During this time, one of the boys that Andy had had a run-in with when he was in Shotts, Stevie Anderson (another lifer), was moved to the seg block in Glenochil. Andy set his plan in motion to stab him.

Andy and Stevie stood at their cell doors screaming at each other for some two weeks before Andy finally got his chance. The following just goes to show how cruel the screws are: when Stevie went for his shower, they didn’t lock him in (prison protocol dictates that every prisoner should be locked into the shower).

After Stevie had been in the shower for some five minutes, they opened Andy up so that he could use the phone. When he was walking by the shower, he noticed that the door wasn’t shut. He told the screw he had forgotten his phone book, ran back to his cell in the seg block, got his 7in piece of sharpened steel from under his mattress and ran along to the shower room, where he found Stevie standing naked with shampoo on his face.

Andy didn’t need a second invitation: he stabbed Stevie six times. Stevie fell to the shower room floor, blood everywhere. Andy calmly walked out, flung the piece of steel down to the screws who had gathered at the bottom of the stairs and then, cool as you like, walked back along to his cell and shut his door.

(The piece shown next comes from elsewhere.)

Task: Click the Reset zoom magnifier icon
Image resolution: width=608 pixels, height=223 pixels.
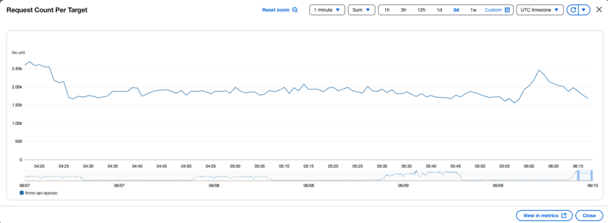Action: (x=295, y=10)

The screws never even got their balls felt for leaving the shower door unlocked. They said that Andy had kicked it open, bursting the lock in the process. You see, the screws hated both of them, so they played them against each other until one of them came off worse than the other.

Stevie never forgot what the screws did to him. I will tell you later in this book, but I can say that he got them back big time for their little game in Glenochil seg block – a game that cost Stevie half of his liver. By now, Andy was looked upon as more than a hard bastard – he was seen as a madman. He was sent to the state hospital for some two years before he managed to get back to the mainstream prison system where, the last I heard, he has been doing OK. I wish you all the best, Andy. Hope things turn out good for you, pal.